(Saved entries)
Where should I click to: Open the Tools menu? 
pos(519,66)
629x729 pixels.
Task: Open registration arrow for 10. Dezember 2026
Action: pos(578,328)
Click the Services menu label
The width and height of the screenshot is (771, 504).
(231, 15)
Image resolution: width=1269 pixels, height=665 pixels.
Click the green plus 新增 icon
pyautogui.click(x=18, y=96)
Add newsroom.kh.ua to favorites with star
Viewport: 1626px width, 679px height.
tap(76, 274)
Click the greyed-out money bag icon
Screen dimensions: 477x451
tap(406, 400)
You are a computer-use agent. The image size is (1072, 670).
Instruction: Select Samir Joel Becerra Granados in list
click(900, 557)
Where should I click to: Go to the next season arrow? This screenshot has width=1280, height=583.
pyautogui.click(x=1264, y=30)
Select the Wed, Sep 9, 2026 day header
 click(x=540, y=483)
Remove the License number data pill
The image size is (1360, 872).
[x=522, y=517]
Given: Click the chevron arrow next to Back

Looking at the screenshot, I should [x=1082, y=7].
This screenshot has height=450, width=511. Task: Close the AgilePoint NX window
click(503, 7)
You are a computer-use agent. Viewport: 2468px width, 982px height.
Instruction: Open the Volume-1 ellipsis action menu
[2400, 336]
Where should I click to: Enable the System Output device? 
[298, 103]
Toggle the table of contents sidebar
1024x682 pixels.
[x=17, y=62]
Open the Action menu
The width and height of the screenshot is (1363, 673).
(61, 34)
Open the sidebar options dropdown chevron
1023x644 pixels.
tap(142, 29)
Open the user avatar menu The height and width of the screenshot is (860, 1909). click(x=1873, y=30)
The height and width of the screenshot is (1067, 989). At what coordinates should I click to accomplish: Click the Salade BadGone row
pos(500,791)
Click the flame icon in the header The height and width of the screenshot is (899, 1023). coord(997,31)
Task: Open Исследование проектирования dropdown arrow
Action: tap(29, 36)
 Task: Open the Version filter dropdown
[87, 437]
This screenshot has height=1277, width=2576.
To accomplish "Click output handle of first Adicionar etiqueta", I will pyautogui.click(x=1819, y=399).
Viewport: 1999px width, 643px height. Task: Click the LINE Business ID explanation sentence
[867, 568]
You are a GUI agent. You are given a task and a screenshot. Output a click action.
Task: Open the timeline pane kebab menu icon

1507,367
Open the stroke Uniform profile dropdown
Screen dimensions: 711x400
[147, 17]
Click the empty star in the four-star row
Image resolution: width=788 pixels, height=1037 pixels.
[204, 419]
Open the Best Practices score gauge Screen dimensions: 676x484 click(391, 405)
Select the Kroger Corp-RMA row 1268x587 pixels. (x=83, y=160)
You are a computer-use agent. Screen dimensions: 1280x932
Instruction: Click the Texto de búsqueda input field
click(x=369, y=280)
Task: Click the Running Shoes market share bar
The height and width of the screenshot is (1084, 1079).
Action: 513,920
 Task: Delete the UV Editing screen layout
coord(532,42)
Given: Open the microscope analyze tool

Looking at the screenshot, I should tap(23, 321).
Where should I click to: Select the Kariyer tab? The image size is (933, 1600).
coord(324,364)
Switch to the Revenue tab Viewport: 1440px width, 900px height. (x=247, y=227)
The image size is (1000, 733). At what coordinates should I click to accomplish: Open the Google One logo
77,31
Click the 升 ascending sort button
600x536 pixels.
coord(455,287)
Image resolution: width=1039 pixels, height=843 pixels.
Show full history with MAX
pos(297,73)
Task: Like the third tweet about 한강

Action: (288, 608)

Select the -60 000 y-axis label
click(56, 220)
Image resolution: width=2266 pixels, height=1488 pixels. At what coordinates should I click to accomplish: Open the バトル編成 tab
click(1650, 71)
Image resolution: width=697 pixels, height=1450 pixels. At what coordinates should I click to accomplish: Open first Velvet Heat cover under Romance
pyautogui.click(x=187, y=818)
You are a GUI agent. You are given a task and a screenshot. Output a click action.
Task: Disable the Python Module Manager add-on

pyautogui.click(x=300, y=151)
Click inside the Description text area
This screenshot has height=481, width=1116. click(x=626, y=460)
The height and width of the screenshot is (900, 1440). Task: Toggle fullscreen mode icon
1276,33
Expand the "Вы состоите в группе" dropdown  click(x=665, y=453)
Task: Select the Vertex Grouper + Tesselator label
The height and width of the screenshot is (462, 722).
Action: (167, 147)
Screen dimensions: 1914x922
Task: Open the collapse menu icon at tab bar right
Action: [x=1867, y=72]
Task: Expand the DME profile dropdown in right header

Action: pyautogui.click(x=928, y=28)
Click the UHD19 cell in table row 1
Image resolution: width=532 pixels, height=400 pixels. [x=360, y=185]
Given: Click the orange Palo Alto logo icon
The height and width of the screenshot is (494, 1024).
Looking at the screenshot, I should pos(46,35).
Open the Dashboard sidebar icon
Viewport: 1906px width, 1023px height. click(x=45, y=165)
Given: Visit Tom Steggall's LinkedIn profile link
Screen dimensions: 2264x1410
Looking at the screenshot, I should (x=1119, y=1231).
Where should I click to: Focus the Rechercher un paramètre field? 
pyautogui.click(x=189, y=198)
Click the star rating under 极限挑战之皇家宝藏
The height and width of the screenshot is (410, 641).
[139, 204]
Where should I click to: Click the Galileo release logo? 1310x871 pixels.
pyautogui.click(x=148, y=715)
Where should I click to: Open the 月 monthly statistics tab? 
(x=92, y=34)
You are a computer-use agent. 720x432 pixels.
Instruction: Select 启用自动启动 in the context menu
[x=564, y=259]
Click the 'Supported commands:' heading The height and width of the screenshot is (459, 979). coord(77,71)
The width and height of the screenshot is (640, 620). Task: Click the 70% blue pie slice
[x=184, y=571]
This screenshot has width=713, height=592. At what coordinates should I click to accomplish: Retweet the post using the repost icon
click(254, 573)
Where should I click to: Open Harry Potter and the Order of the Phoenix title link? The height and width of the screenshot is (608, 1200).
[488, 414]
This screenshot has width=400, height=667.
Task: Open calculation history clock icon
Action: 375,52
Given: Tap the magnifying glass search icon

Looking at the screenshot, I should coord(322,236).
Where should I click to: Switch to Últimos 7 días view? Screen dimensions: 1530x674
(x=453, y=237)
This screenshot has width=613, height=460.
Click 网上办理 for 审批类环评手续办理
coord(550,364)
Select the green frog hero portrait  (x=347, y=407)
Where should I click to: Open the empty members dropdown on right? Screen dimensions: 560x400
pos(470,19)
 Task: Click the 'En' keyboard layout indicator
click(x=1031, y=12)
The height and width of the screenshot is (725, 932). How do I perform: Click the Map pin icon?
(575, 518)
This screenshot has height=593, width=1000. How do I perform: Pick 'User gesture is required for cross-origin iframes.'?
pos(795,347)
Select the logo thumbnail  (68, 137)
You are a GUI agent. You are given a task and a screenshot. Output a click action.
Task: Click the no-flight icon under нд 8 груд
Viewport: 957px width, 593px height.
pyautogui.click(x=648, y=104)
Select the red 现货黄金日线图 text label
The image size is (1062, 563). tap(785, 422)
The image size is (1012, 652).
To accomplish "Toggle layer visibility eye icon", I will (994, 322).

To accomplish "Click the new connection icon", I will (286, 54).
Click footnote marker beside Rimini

Task to complete :: Output all of the data without altering a single line.

Written solution ::
Where should I click to: Open the Tools menu? 
pos(519,66)
629x729 pixels.
Task: Open registration arrow for 10. Dezember 2026
Action: pos(578,328)
Click the Services menu label
The width and height of the screenshot is (771, 504).
(231, 15)
Image resolution: width=1269 pixels, height=665 pixels.
Click the green plus 新增 icon
pyautogui.click(x=18, y=96)
Add newsroom.kh.ua to favorites with star
Viewport: 1626px width, 679px height.
tap(76, 274)
Click the greyed-out money bag icon
Screen dimensions: 477x451
tap(406, 400)
You are a computer-use agent. The image size is (1072, 670).
Instruction: Select Samir Joel Becerra Granados in list
click(900, 557)
Where should I click to: Go to the next season arrow? This screenshot has width=1280, height=583.
pyautogui.click(x=1264, y=30)
Select the Wed, Sep 9, 2026 day header
 click(x=540, y=483)
Remove the License number data pill
The image size is (1360, 872).
[x=522, y=517]
Given: Click the chevron arrow next to Back

Looking at the screenshot, I should [x=1082, y=7].
This screenshot has height=450, width=511. Task: Close the AgilePoint NX window
click(503, 7)
You are a computer-use agent. Viewport: 2468px width, 982px height.
Instruction: Open the Volume-1 ellipsis action menu
[2400, 336]
Where should I click to: Enable the System Output device? 
[298, 103]
Toggle the table of contents sidebar
1024x682 pixels.
[x=17, y=62]
Open the Action menu
The width and height of the screenshot is (1363, 673).
(61, 34)
Open the sidebar options dropdown chevron
1023x644 pixels.
tap(142, 29)
Open the user avatar menu The height and width of the screenshot is (860, 1909). click(x=1873, y=30)
The height and width of the screenshot is (1067, 989). At what coordinates should I click to accomplish: Click the Salade BadGone row
pos(500,791)
Click the flame icon in the header The height and width of the screenshot is (899, 1023). coord(997,31)
Task: Open Исследование проектирования dropdown arrow
Action: tap(29, 36)
 Task: Open the Version filter dropdown
[87, 437]
This screenshot has height=1277, width=2576.
To accomplish "Click output handle of first Adicionar etiqueta", I will pyautogui.click(x=1819, y=399).
Viewport: 1999px width, 643px height. Task: Click the LINE Business ID explanation sentence
[867, 568]
You are a GUI agent. You are given a task and a screenshot. Output a click action.
Task: Open the timeline pane kebab menu icon

1507,367
Open the stroke Uniform profile dropdown
Screen dimensions: 711x400
[147, 17]
Click the empty star in the four-star row
Image resolution: width=788 pixels, height=1037 pixels.
[204, 419]
Open the Best Practices score gauge Screen dimensions: 676x484 click(391, 405)
Select the Kroger Corp-RMA row 1268x587 pixels. (x=83, y=160)
You are a computer-use agent. Screen dimensions: 1280x932
Instruction: Click the Texto de búsqueda input field
click(x=369, y=280)
Task: Click the Running Shoes market share bar
The height and width of the screenshot is (1084, 1079).
Action: 513,920
 Task: Delete the UV Editing screen layout
coord(532,42)
Given: Open the microscope analyze tool

Looking at the screenshot, I should tap(23, 321).
Where should I click to: Select the Kariyer tab? The image size is (933, 1600).
coord(324,364)
Switch to the Revenue tab Viewport: 1440px width, 900px height. (x=247, y=227)
The image size is (1000, 733). At what coordinates should I click to accomplish: Open the Google One logo
77,31
Click the 升 ascending sort button
600x536 pixels.
coord(455,287)
Image resolution: width=1039 pixels, height=843 pixels.
Show full history with MAX
pos(297,73)
Task: Like the third tweet about 한강

Action: (288, 608)

Select the -60 000 y-axis label
click(56, 220)
Image resolution: width=2266 pixels, height=1488 pixels. At what coordinates should I click to accomplish: Open the バトル編成 tab
click(1650, 71)
Image resolution: width=697 pixels, height=1450 pixels. At what coordinates should I click to accomplish: Open first Velvet Heat cover under Romance
pyautogui.click(x=187, y=818)
You are a GUI agent. You are given a task and a screenshot. Output a click action.
Task: Disable the Python Module Manager add-on

pyautogui.click(x=300, y=151)
Click inside the Description text area
This screenshot has height=481, width=1116. click(x=626, y=460)
The height and width of the screenshot is (900, 1440). Task: Toggle fullscreen mode icon
1276,33
Expand the "Вы состоите в группе" dropdown  click(x=665, y=453)
Task: Select the Vertex Grouper + Tesselator label
The height and width of the screenshot is (462, 722).
Action: (167, 147)
Screen dimensions: 1914x922
Task: Open the collapse menu icon at tab bar right
Action: [x=1867, y=72]
Task: Expand the DME profile dropdown in right header

Action: pyautogui.click(x=928, y=28)
Click the UHD19 cell in table row 1
Image resolution: width=532 pixels, height=400 pixels. [x=360, y=185]
Given: Click the orange Palo Alto logo icon
The height and width of the screenshot is (494, 1024).
Looking at the screenshot, I should pos(46,35).
Open the Dashboard sidebar icon
Viewport: 1906px width, 1023px height. click(x=45, y=165)
Given: Visit Tom Steggall's LinkedIn profile link
Screen dimensions: 2264x1410
Looking at the screenshot, I should (x=1119, y=1231).
Where should I click to: Focus the Rechercher un paramètre field? 
pyautogui.click(x=189, y=198)
Click the star rating under 极限挑战之皇家宝藏
The height and width of the screenshot is (410, 641).
[139, 204]
Where should I click to: Click the Galileo release logo? 1310x871 pixels.
pyautogui.click(x=148, y=715)
Where should I click to: Open the 月 monthly statistics tab? 
(x=92, y=34)
You are a computer-use agent. 720x432 pixels.
Instruction: Select 启用自动启动 in the context menu
[x=564, y=259]
Click the 'Supported commands:' heading The height and width of the screenshot is (459, 979). coord(77,71)
The width and height of the screenshot is (640, 620). Task: Click the 70% blue pie slice
[x=184, y=571]
This screenshot has width=713, height=592. At what coordinates should I click to accomplish: Retweet the post using the repost icon
click(254, 573)
Where should I click to: Open Harry Potter and the Order of the Phoenix title link? The height and width of the screenshot is (608, 1200).
[488, 414]
This screenshot has width=400, height=667.
Task: Open calculation history clock icon
Action: 375,52
Given: Tap the magnifying glass search icon

Looking at the screenshot, I should coord(322,236).
Where should I click to: Switch to Últimos 7 días view? Screen dimensions: 1530x674
(x=453, y=237)
This screenshot has width=613, height=460.
Click 网上办理 for 审批类环评手续办理
coord(550,364)
Select the green frog hero portrait  (x=347, y=407)
Where should I click to: Open the empty members dropdown on right? Screen dimensions: 560x400
pos(470,19)
 Task: Click the 'En' keyboard layout indicator
click(x=1031, y=12)
The height and width of the screenshot is (725, 932). How do I perform: Click the Map pin icon?
(575, 518)
This screenshot has height=593, width=1000. How do I perform: Pick 'User gesture is required for cross-origin iframes.'?
pos(795,347)
Select the logo thumbnail  (68, 137)
You are a GUI agent. You are given a task and a screenshot. Output a click action.
Task: Click the no-flight icon under нд 8 груд
Viewport: 957px width, 593px height.
pyautogui.click(x=648, y=104)
Select the red 现货黄金日线图 text label
The image size is (1062, 563). tap(785, 422)
The image size is (1012, 652).
To accomplish "Toggle layer visibility eye icon", I will (994, 322).

To accomplish "Click the new connection icon", I will (286, 54).
Click footnote marker beside Rimini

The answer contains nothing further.